[Opening Data shown section]

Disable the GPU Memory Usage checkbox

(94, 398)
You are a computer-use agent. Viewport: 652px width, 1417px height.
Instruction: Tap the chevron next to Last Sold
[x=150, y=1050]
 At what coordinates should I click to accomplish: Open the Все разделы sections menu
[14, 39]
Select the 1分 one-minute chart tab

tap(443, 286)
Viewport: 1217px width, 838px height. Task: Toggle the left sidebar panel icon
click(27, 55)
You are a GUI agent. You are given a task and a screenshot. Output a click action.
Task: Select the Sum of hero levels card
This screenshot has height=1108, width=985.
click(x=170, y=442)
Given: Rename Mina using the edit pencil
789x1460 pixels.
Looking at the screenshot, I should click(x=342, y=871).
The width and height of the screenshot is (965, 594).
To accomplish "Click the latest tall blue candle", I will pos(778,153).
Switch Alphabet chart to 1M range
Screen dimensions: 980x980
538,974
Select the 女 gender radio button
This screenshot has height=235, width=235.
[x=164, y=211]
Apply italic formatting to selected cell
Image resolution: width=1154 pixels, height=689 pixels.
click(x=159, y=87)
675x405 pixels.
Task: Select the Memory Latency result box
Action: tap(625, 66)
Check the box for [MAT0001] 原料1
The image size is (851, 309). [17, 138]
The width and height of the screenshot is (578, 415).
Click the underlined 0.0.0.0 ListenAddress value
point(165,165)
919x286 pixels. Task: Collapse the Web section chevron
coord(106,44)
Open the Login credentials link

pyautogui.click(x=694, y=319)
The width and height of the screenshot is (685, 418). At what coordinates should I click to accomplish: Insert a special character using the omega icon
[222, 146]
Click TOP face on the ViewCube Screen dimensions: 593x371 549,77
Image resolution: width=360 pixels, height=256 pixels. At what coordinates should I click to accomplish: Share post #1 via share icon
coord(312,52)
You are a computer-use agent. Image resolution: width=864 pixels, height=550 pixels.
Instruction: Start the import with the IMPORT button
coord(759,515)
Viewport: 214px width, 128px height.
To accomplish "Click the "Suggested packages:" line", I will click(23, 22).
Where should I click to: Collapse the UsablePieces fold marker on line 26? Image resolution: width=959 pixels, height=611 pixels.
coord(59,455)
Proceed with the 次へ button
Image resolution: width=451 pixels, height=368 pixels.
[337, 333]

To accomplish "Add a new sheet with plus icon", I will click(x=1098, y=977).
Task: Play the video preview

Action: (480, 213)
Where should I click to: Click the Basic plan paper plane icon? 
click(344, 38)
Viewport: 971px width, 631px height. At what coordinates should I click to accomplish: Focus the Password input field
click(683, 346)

[Closing Data shown section]

=== Your assignment ===
Each line of the records belongs in the answer, reproduced exactly.

=== Solution to the problem ===
Disable the GPU Memory Usage checkbox

(94, 398)
You are a computer-use agent. Viewport: 652px width, 1417px height.
Instruction: Tap the chevron next to Last Sold
[x=150, y=1050]
 At what coordinates should I click to accomplish: Open the Все разделы sections menu
[14, 39]
Select the 1分 one-minute chart tab

tap(443, 286)
Viewport: 1217px width, 838px height. Task: Toggle the left sidebar panel icon
click(27, 55)
You are a GUI agent. You are given a task and a screenshot. Output a click action.
Task: Select the Sum of hero levels card
This screenshot has height=1108, width=985.
click(x=170, y=442)
Given: Rename Mina using the edit pencil
789x1460 pixels.
Looking at the screenshot, I should click(x=342, y=871).
The width and height of the screenshot is (965, 594).
To accomplish "Click the latest tall blue candle", I will pos(778,153).
Switch Alphabet chart to 1M range
Screen dimensions: 980x980
538,974
Select the 女 gender radio button
This screenshot has height=235, width=235.
[x=164, y=211]
Apply italic formatting to selected cell
Image resolution: width=1154 pixels, height=689 pixels.
click(x=159, y=87)
675x405 pixels.
Task: Select the Memory Latency result box
Action: tap(625, 66)
Check the box for [MAT0001] 原料1
The image size is (851, 309). [17, 138]
The width and height of the screenshot is (578, 415).
Click the underlined 0.0.0.0 ListenAddress value
point(165,165)
919x286 pixels. Task: Collapse the Web section chevron
coord(106,44)
Open the Login credentials link

pyautogui.click(x=694, y=319)
The width and height of the screenshot is (685, 418). At what coordinates should I click to accomplish: Insert a special character using the omega icon
[222, 146]
Click TOP face on the ViewCube Screen dimensions: 593x371 549,77
Image resolution: width=360 pixels, height=256 pixels. At what coordinates should I click to accomplish: Share post #1 via share icon
coord(312,52)
You are a computer-use agent. Image resolution: width=864 pixels, height=550 pixels.
Instruction: Start the import with the IMPORT button
coord(759,515)
Viewport: 214px width, 128px height.
To accomplish "Click the "Suggested packages:" line", I will click(23, 22).
Where should I click to: Collapse the UsablePieces fold marker on line 26? Image resolution: width=959 pixels, height=611 pixels.
coord(59,455)
Proceed with the 次へ button
Image resolution: width=451 pixels, height=368 pixels.
[337, 333]

To accomplish "Add a new sheet with plus icon", I will click(x=1098, y=977).
Task: Play the video preview

Action: (480, 213)
Where should I click to: Click the Basic plan paper plane icon? 
click(344, 38)
Viewport: 971px width, 631px height. At what coordinates should I click to accomplish: Focus the Password input field
click(683, 346)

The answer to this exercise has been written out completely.